PCNA is a nuclear protein expressed in proliferating cells and may be required for maintaining cell proliferation. Protein levels are used as a marker for the cell proliferation of overall survival (29). MMP-2 is a key enzyme involved in the degradation of type IV collagen and high levels of MMP-2 in tissues is correlated with tumor growth and invasion (30). Caspase-3 is important in the proteolytic cleavage of cell proteins responsible for progression to apoptosis and has the potential to predict the clinical response to chemotherapy (31). The present study has demonstrated a marked decrease in PCNA and MMP-2 expression, but an increase in pro-caspase-3 and cleaved caspase-3 in group ad5-SVV compared with the NC and CON groups in A2780/CP cells. These observations indicate that the knockdown of SVV may inhibit proliferation and invasion and induce apoptosis in cisplatin-resistant ovarian cancer cells via the downregulation of PCNA and MMP-2 expression and the upregulation of caspase-3 expression.
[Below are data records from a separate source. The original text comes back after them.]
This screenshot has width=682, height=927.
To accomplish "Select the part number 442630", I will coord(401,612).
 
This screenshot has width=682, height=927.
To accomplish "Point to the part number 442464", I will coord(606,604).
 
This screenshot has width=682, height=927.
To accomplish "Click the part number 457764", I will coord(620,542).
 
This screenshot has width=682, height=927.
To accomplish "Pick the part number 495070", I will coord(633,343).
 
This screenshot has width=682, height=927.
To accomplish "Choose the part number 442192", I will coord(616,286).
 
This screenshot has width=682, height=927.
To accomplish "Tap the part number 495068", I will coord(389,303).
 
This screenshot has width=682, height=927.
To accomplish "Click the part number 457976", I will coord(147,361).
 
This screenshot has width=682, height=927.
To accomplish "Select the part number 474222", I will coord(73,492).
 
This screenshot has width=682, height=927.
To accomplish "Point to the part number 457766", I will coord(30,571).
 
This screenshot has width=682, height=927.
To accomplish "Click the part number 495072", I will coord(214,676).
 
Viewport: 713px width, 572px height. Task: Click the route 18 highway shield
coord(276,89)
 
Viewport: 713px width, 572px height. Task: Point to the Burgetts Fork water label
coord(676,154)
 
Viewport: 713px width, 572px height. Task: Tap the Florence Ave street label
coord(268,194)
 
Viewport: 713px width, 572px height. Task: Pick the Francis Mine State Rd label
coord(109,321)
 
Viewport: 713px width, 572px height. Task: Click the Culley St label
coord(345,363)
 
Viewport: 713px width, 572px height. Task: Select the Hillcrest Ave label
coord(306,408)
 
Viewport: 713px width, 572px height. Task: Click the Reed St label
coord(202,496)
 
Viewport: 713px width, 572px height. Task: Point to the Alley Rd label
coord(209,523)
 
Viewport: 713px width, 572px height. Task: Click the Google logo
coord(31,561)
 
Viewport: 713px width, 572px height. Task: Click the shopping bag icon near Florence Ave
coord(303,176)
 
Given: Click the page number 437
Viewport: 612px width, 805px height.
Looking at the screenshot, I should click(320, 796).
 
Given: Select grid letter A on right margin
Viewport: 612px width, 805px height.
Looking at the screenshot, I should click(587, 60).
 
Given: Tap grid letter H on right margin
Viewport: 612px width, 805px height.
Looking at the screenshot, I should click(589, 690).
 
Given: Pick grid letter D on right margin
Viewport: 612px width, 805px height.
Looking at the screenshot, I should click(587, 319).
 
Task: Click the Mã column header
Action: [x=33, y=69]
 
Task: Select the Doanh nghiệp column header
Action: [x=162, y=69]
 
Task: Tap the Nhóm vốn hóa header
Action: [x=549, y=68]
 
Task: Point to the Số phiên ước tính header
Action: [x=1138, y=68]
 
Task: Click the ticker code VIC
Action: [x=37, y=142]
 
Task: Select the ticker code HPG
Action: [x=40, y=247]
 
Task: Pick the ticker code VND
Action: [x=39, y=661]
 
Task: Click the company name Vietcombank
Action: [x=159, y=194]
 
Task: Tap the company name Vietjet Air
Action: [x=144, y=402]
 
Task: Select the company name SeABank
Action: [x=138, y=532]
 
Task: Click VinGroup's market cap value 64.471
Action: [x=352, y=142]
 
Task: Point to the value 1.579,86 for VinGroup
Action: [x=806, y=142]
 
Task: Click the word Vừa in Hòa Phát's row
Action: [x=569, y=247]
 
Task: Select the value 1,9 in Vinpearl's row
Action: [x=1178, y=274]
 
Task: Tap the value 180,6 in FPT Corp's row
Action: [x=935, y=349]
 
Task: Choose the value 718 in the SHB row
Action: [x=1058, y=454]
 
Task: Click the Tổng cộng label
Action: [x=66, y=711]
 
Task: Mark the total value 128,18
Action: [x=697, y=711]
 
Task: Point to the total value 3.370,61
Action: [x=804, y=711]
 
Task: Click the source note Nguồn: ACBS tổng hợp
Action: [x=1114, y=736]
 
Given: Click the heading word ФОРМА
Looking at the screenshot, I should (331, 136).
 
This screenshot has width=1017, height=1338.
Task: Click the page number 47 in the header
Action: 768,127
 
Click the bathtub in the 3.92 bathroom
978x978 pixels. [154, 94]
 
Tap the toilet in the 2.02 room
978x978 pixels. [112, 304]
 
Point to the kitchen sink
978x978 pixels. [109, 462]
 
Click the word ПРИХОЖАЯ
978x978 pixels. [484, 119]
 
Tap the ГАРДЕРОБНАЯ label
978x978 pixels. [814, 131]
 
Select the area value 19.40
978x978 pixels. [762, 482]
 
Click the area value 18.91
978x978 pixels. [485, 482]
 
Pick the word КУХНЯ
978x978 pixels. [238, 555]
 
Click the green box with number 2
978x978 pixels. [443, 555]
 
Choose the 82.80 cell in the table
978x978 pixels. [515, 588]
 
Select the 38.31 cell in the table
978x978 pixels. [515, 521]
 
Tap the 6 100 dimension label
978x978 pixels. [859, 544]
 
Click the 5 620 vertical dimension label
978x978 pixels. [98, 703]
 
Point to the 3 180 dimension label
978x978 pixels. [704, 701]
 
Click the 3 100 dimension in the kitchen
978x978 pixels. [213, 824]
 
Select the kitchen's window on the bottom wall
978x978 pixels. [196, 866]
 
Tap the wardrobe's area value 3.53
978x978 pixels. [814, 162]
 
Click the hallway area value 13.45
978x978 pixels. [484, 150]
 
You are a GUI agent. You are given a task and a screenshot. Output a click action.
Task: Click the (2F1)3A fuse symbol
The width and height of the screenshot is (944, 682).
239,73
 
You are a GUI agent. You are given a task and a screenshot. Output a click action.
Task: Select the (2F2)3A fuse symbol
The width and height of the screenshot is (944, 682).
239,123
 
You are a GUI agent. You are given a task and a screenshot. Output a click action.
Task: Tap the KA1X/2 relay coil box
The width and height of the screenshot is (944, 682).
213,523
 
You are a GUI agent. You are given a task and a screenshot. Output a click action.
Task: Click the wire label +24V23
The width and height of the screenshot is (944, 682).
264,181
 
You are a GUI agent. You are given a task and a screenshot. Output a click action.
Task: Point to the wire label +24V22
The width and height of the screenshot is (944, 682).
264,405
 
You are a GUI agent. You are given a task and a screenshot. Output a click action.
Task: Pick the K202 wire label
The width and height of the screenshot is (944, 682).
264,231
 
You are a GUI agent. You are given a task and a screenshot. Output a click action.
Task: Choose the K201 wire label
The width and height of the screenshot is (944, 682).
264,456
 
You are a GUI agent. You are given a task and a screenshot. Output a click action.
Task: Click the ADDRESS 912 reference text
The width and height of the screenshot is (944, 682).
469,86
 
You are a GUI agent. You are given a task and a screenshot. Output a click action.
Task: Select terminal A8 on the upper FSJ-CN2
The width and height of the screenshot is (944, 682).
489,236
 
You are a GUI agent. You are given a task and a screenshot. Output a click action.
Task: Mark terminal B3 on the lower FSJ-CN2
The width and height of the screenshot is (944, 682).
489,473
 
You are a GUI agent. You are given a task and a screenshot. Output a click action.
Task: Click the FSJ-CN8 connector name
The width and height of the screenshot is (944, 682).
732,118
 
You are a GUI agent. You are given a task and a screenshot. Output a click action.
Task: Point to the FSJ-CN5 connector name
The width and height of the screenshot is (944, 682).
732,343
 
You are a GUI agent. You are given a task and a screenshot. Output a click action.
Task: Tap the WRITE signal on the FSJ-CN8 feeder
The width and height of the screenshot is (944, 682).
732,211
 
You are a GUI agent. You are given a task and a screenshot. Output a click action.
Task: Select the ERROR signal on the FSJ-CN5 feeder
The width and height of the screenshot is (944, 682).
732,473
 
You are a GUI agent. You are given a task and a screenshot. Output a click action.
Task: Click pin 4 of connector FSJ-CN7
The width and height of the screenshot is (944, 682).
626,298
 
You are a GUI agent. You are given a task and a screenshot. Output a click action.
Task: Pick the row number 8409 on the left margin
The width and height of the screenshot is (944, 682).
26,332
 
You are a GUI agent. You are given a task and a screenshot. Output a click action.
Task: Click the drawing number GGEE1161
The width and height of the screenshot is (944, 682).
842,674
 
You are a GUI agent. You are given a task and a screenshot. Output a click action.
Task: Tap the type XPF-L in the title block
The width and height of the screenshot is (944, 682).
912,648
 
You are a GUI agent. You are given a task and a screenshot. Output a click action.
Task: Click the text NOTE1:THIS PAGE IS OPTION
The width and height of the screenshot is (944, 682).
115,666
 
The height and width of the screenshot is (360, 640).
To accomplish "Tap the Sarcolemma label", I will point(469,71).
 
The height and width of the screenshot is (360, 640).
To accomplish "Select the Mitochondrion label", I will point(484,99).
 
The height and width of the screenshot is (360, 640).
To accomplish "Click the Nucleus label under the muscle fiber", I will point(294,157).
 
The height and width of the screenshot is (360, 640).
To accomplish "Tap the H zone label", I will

To the best of our knowledge, the present study has demonstrated that knockdown of SVV enhances cisplatin-induced proliferative activities, induces cell apoptosis and inhibits the invasive potential in A2780/CP cells. Knockdown of SVV contributes to antitumor activity in cisplatin-resistant ovarian cancer cells via the downregulation of PCNA and MMP-2 and upregulation of caspase-3 expression, rendering SVV a potential target for therapeutic anticancer drugs.